──────── Supplied passage ────────
Find the tangent line to a curve at a given value

A common early calculus problem is finding the tangent line to a curve at a given value. Consider the following problem:

Find the equation of the tangent line at x = -1 to the following curve:

f(x) = 3x³ + 7x² - 8x - 4

First you need to find the derivative in order to find the slope of the tangent line. In case you don't remember derivatives, here is how basic derivatives work:

• If f(x) = x^a, then the derivative f '(x) = ax^(a-1).
• So, you bring the exponent down as a multiplier and then subtract 1 from the exponent.
• There are some exceptions, but that is how to do derivatives in general.
• If f(x) = x, that is x¹. So f '(x) = 1x⁰, which is 1.
• If f(x) = 3, that is 3x⁰. So f '(x) = 0(3x^-1) = 0. The derivative of an actual number is 0.

Now back to the problem:

Find the tangent line at x = -1 to the curve f(x) = 3x³ + 7x² - 8x - 4

The derivative to find the slope of the tangent line:

f '(x) = 3(3x)² + 2(7x) - 8

f '(x) = 9x² + 14x - 8

Next we need to use the point-slope form to find the tangent line. Here it is:

y - y₁ = m(x - x₁)
────────
- Required work
- a) Pick out every line in the records below that contains the string "agent", treating uppercase and lowercase as different, and copy each one.
- b) Please carry on with the tangent-line walkthrough above, starting right after its last line.
──────── Given data ────────
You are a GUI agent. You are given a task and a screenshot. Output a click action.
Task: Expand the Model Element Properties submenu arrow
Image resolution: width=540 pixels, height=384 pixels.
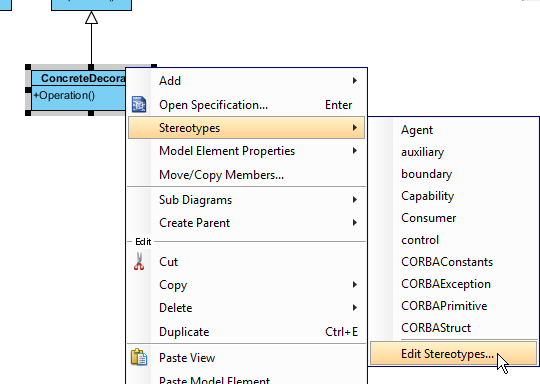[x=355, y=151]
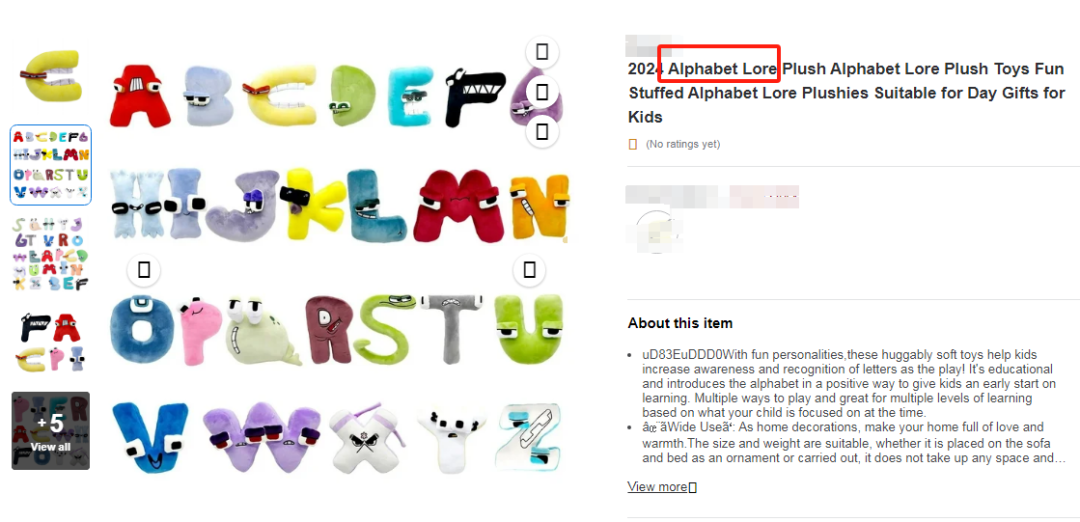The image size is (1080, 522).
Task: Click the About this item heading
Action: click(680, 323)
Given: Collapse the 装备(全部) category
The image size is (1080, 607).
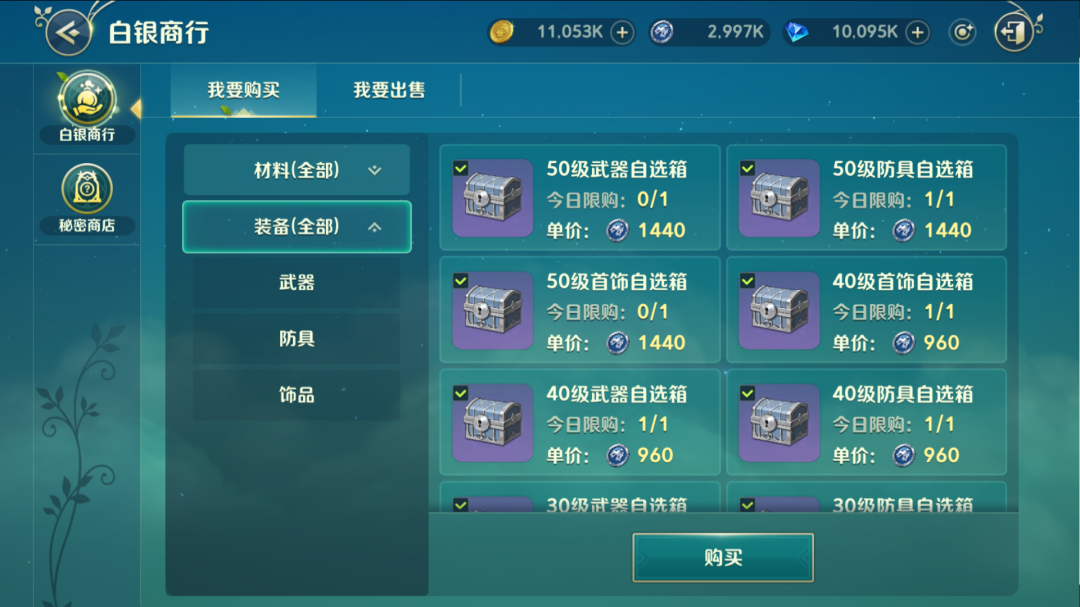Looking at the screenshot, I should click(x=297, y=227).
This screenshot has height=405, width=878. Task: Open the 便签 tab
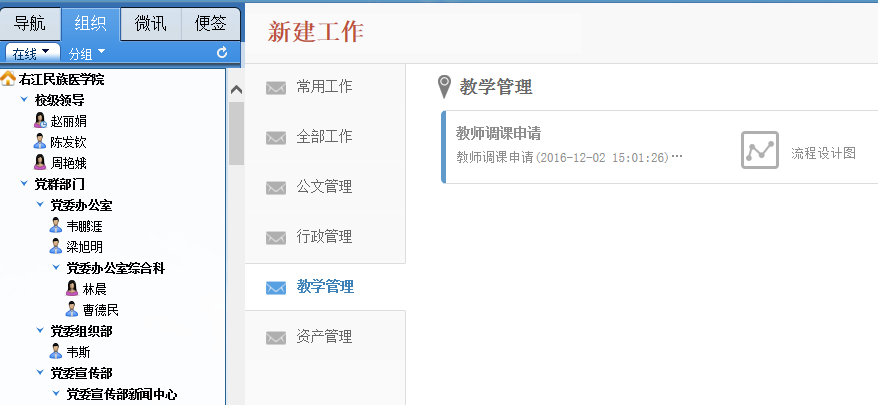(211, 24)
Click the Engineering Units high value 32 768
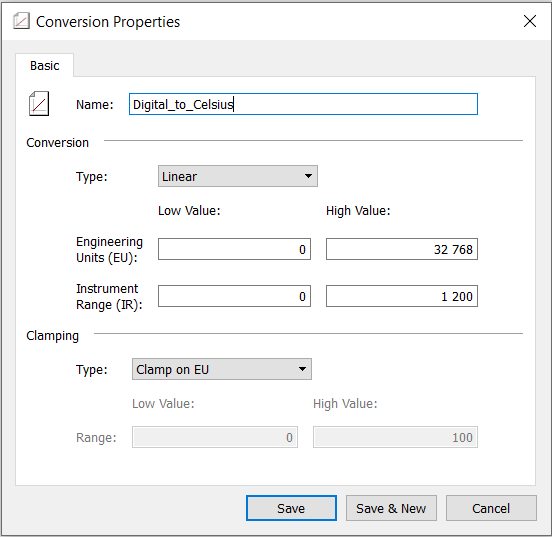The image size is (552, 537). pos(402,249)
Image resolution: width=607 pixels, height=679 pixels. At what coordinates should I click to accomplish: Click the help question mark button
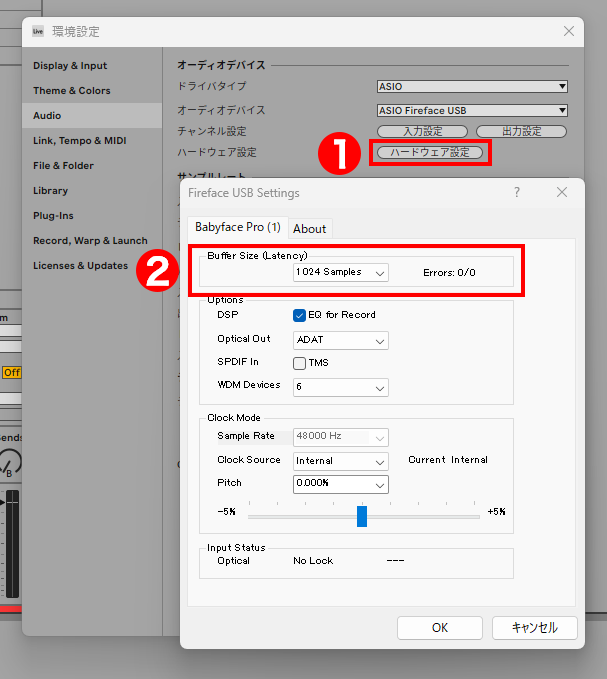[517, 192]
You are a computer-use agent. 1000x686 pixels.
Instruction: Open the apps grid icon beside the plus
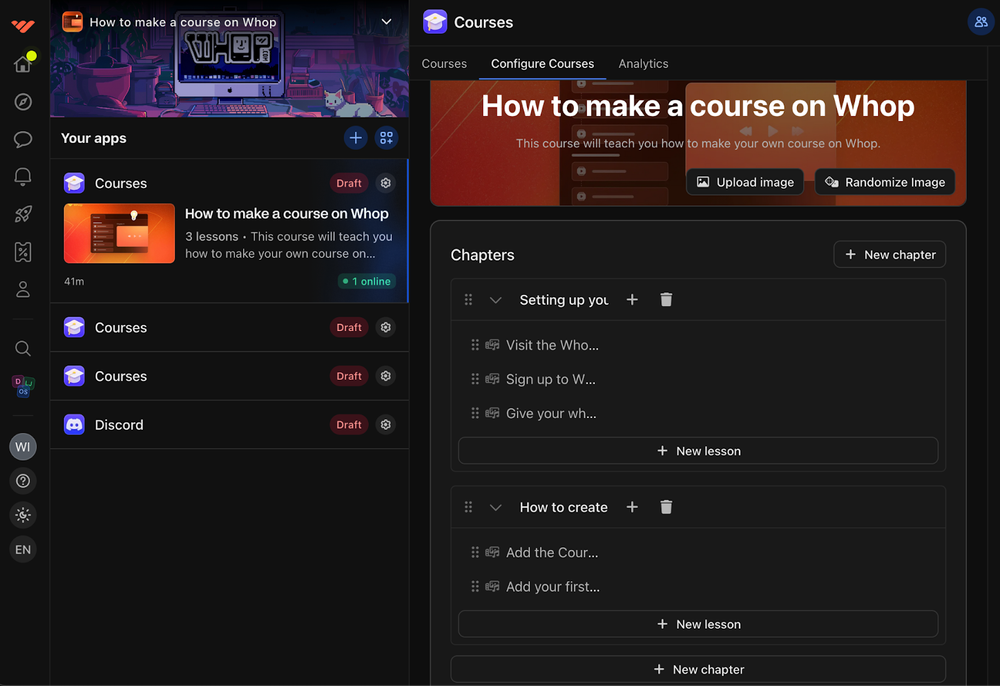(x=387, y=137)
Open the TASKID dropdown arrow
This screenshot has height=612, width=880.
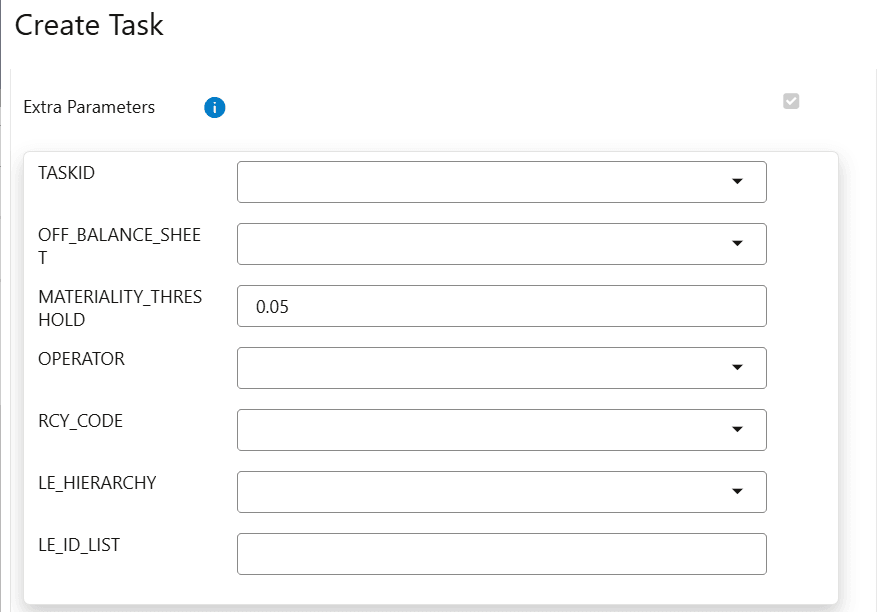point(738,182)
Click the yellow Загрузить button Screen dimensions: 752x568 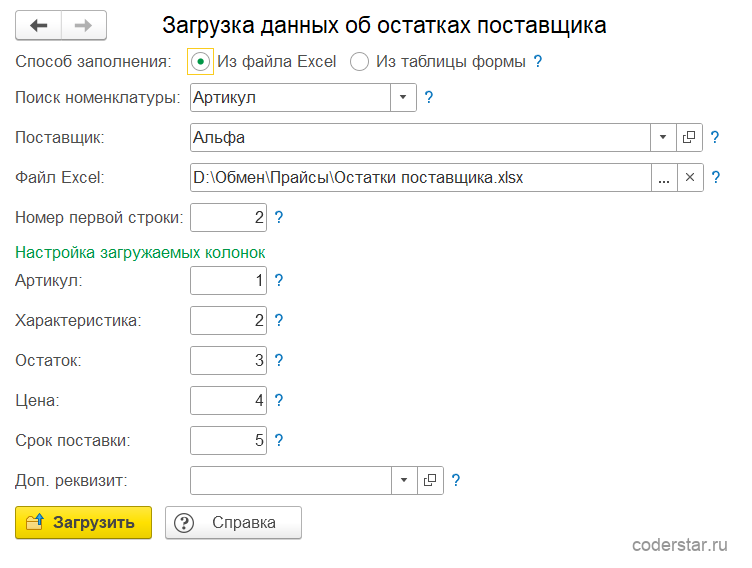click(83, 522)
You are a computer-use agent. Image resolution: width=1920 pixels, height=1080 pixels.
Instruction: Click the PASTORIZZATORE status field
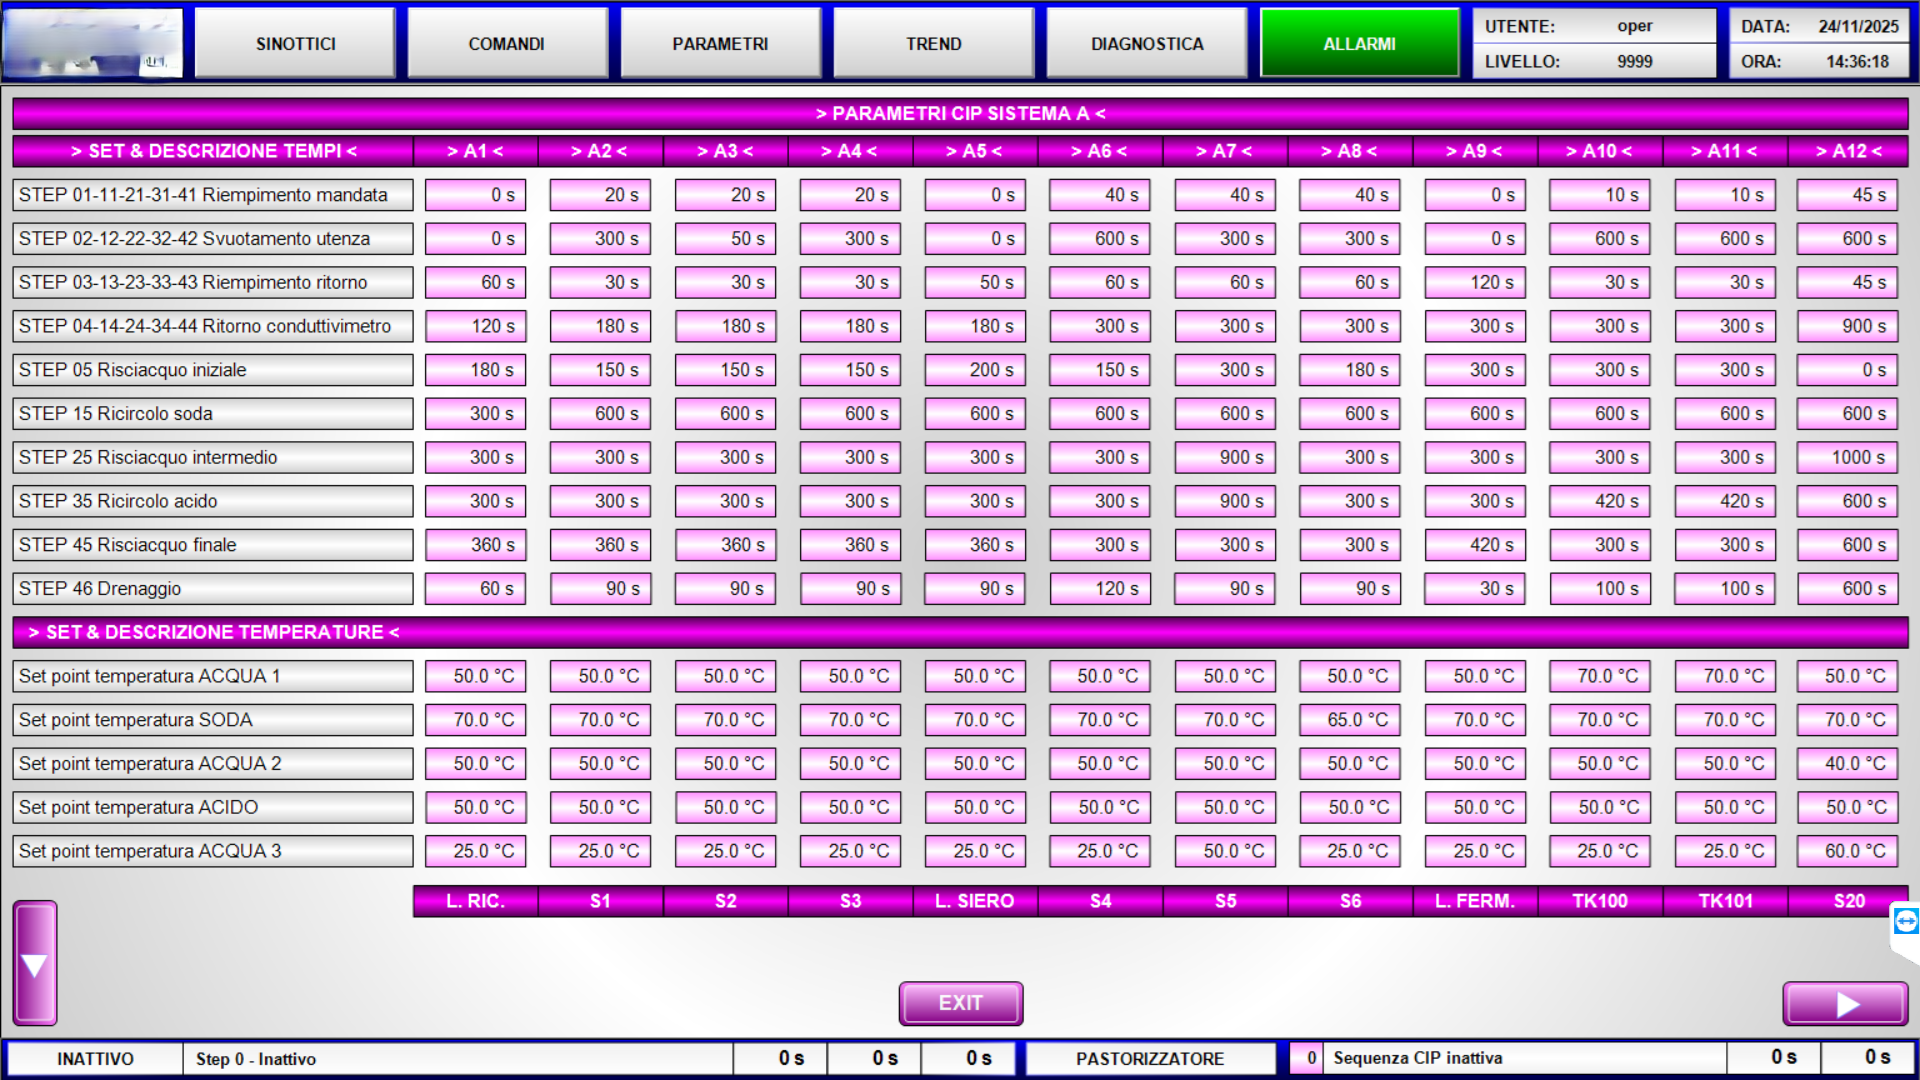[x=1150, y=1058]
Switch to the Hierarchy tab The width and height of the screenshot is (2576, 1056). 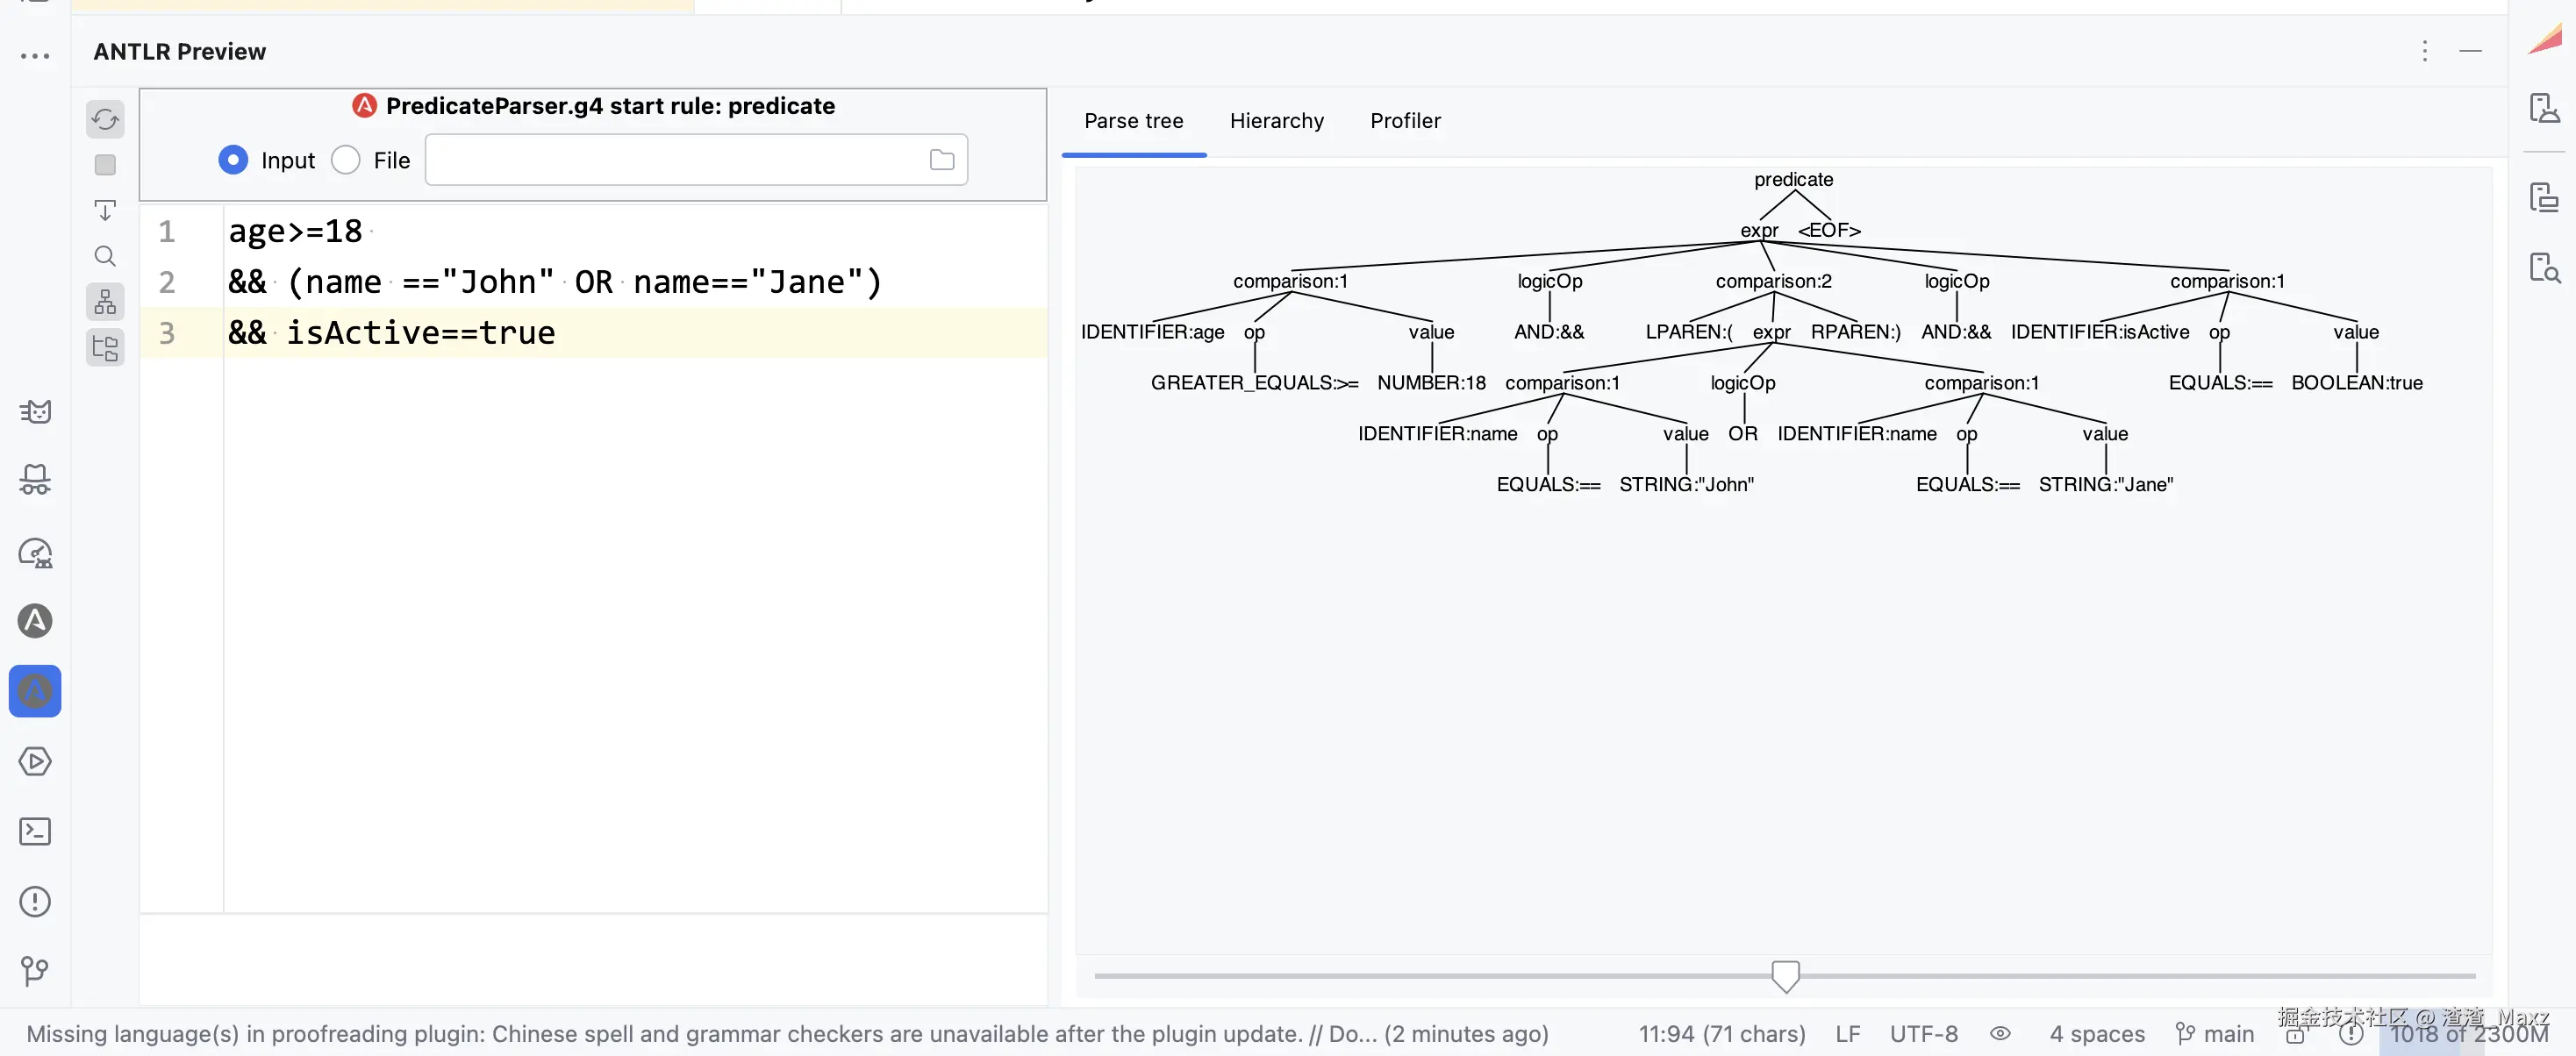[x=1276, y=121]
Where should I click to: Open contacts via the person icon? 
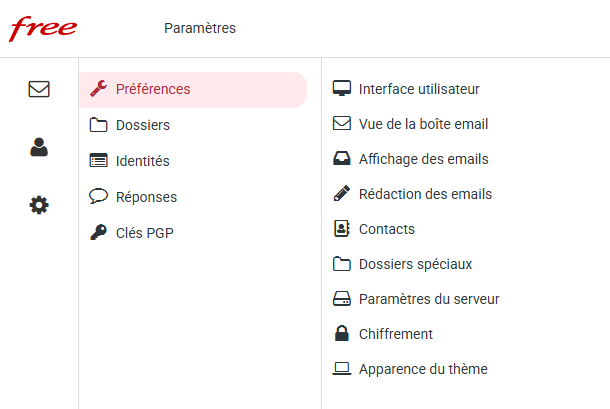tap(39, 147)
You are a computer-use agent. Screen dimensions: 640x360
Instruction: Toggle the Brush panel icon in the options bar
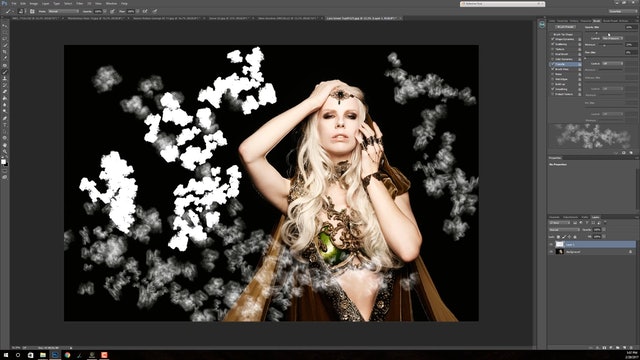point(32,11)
────────
- Written answers
- a)
You are a GUI agent. You are given a task and a screenshot. Output a click action.
You are a computer-use agent. 1000x686 pixels.
You are a computer-use agent. Image resolution: width=1920 pixels, height=1080 pixels.
You are a computer-use agent. Screen dimensions: 640x360

- b)
We have to find y₁ and x₁ and the slope m.

Now, recall we want the tangent line for x = -1. Find y₁ by solving for f(x) at the given value. So, If we solve for f(x) where x = -1, we have the following:

f(-1) = 3(-1)³ + 7(-1)² - 8(-1) - 4 = -3 + 7 + 8 - 4 = 8

y₁ = 8

Since we are looking for an answer at x = -1, x₁ = -1.

And recall that the derivative is the slope. So, we solve f '(-1):

f '(-1) = 9(-1)² + 14(-1) = 9 - 14 - 8 = -13

m = -13

Finally, we plug it all into the point-slope form y - y₁ = m(x - x₁):

y - 8 = -13(x -(-1))

y - 8 = -13(x + 1)

y - 8 = -13x - 13

y - 8 + 8 = -13x - 13 + 8

y = -13x - 5

And that is the equation for the tangent line to the curve f(x) = 3x³ + 7x² - 8x - 4 at x = -1.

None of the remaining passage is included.